Self Describing Data

4 minute read

Life would be so much nicer if my notebook (I’ve been using Zim-Wiki for some years) could link to emails archived in my email application (Thunderbird)… Linking in the other direction would, of course, be too much to ask!

Now Zim-Wiki is somewhat scriptable in the sense that I could write a plugin that gets some configuration telling it where to find my email archives and that understands the mbox data-storage format used by Thunderbird, so it’s at least possible in some theoretical sense. Of course I’d have to delve into Python (which I know only a tiny little bit) and learn Zim’s Plugin API first… shouldn’t take more than a week or two.

So: it’s possible. But it’s quite a high bar to clear. Quite an expensive bit of wiring for just one small integration. And just think for a moment about how many integrations I’d really like to see…

It’s a pretty clearcut example where self-descriptive data formats would be Oh So Useful. Then software could shoulder (probably) 90% of the burden, and the whole project would become approachable, even if only by “expert” users. But as things stand… Not So Much!

Two strands of thought:

  1. There are two (more, actually, but for now…) kinds of programming:

    • wiring bits together — most of Enterprise programming — and
    • writing basic domains where we’re encoding/debugging/capturing domain knowledge and enabling manipulation/editing of the resulting model.
  2. The world would be a better place if data-formats were self-descriptive, and if that self-description was machine-readable as well as human readable. Second prize (though a fairly distant second) would be data that is merely “described”… somewhere… anywhere… *sobs quietly into pillow*.

Bringing these together, I begin to wish for data formats to imitate one of Smalltalk’s Big Wins: The meta-level (descriptive level) is entirely on the same basis as the functional level. Classes are merely Objects. The meta-level uses exactly the same mechanisms, syntax and conventions as the functional level. Could we do this for data? Because if we can, then self-description almost just falls out as a natural, inevitable and, above all, easy consequence.

Convenience matters! If self-description is not easy to do, preferably entirely automatic or consequential, then self-description simply won’t happen. (And there is the problem with “described elsewhere” data. Plus it has a nasty tendency to get out of sync with the actual data format. See here for an example where the description metadata gets arbitrarily clobbered by something and it turns out to be non-trivial to figure out what’s going wrong and what to do about it.)
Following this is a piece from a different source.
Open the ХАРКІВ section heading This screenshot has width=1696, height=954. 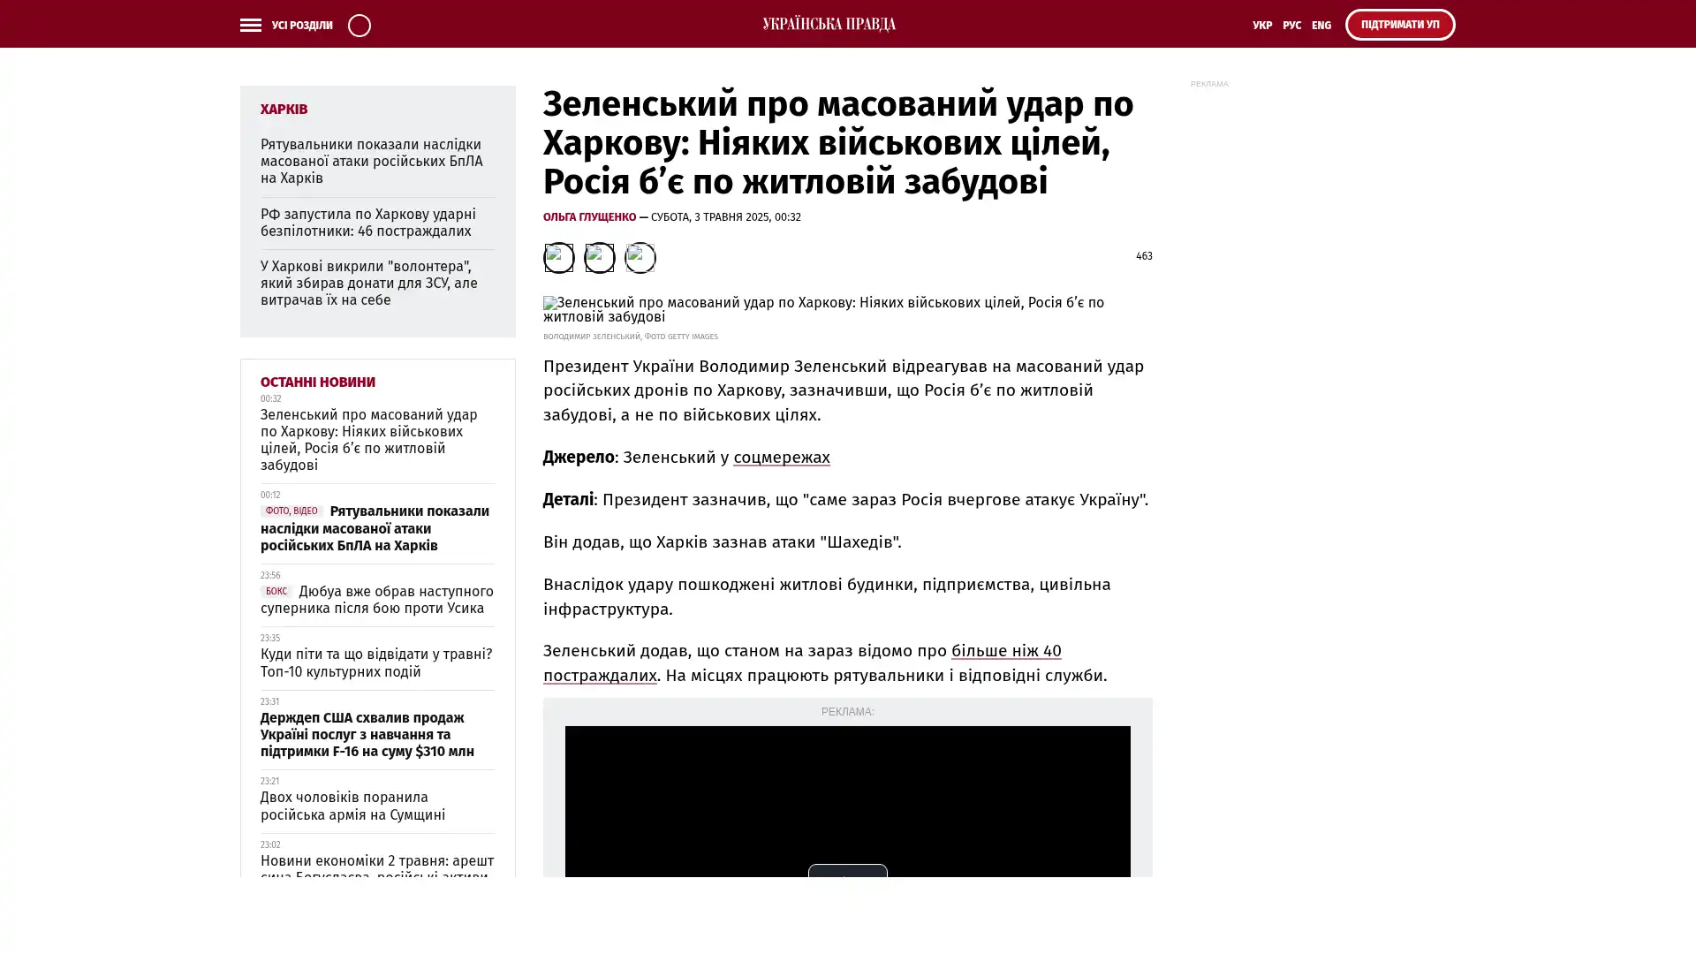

Oh, and I’d like to link from my notes to single transactions on my bank statements… (Lather, rinse and repeat the performance.)

And from emails to some of those transaction records… (ugh: Thunderbird plugins? Fuhgeddaboudit.)
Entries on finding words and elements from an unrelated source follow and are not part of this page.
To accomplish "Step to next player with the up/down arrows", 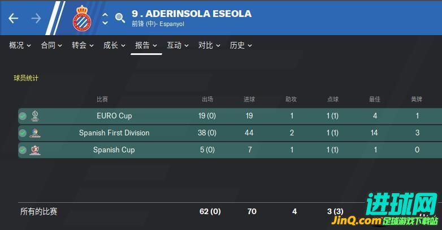I will [105, 19].

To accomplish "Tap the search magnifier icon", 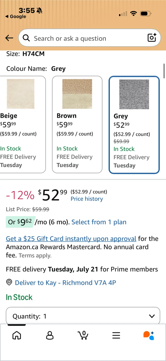I will pyautogui.click(x=26, y=38).
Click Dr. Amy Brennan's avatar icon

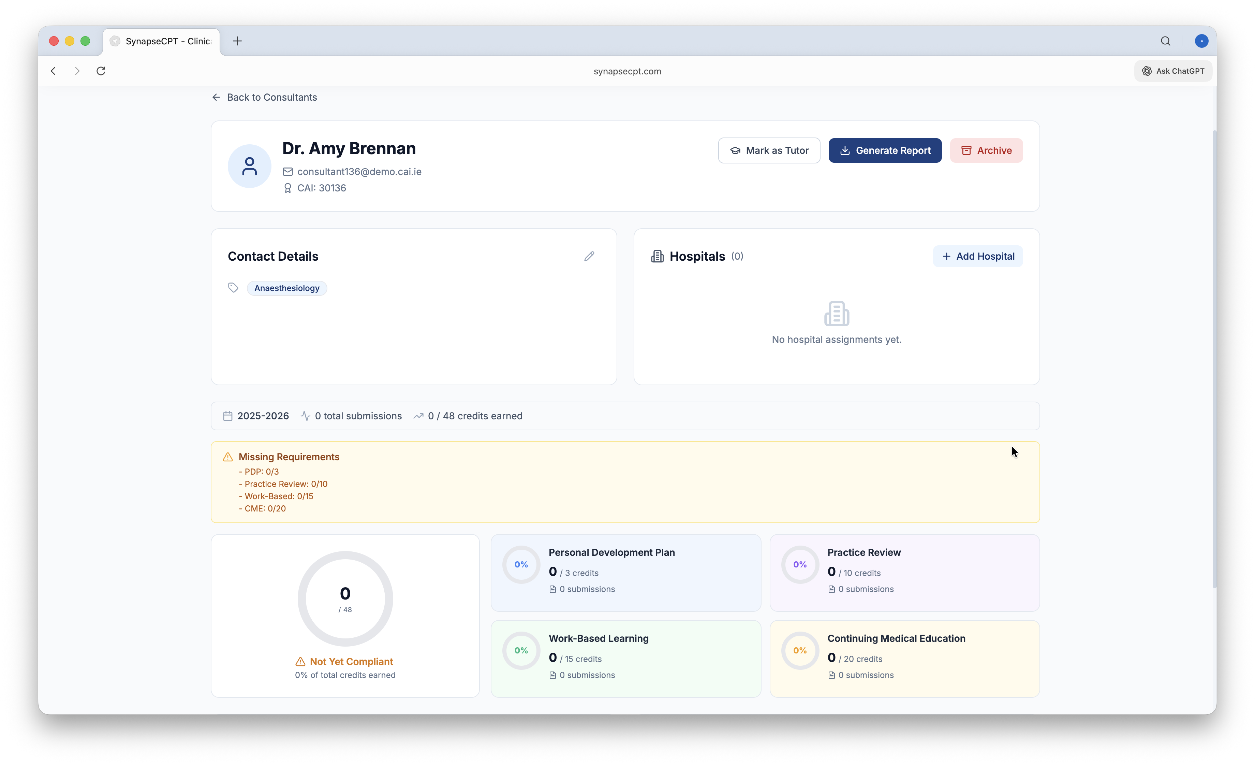coord(249,166)
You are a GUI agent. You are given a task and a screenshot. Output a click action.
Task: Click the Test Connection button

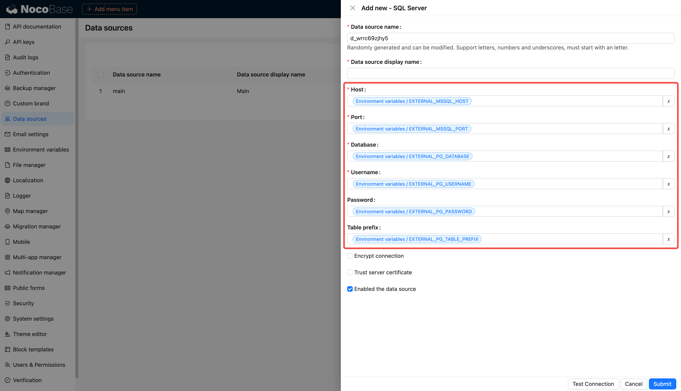click(x=593, y=384)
Baby Steps, I keep reminding myself, Baby Steps

Q: What’s the simplest possible thing that might work?

A: I could save the emails/bank statements to some folder in my Home space and then link to those from where ever I want, but then we’re back to location-based addressing of the data, and, being a notoriously ADHD sort of person, I like to move old and stale stuff off into the Attic once in a while as a way to reduce clutter. (Clutter being defined as anything that plants a hook in my brain.) I could write a little cron-job to do this automatically on some sort of sunsetting schedule, but then I’d break all those lovely links, wouldn’t I?

So the simplest thing that might work… probably won’t.

Advanced techies will, at this juncture, start talking about saving the data to some location, but only referring to it via symlinks or some such, and then swizzling the symlinks when you want to move the data around…

There is no problem in computer science that cannot be solved by an extra level of indirection. —David Wheeler

But that misses the point. It’s not where the data lives that really matters, but where the access reference that gives entry to the data lives that matters — where the hook in my brain lives. It’s the addressing scheme that’s at fault.

Pervasive search is one good answer to this, but so far I’ve not seen much use of programmatically initiated search in practise, and what little I have seen has been horribly poor — inaccurate, slow, filled with false-positives and incompetent to distinguish similarly-named by otherwise quite different blobs of data. Still: as a starting point for a form of content-addressable data, it might work. It’s a good entry.

Post Script: It’s worth acknowledging that there are substantial works out there seeking to address this ‘self-description’ want. OpenAPI, are certainly worth mentioning as steps in a good direction. Now we need to expand those efforts and not make the metadata be “elsewhere”…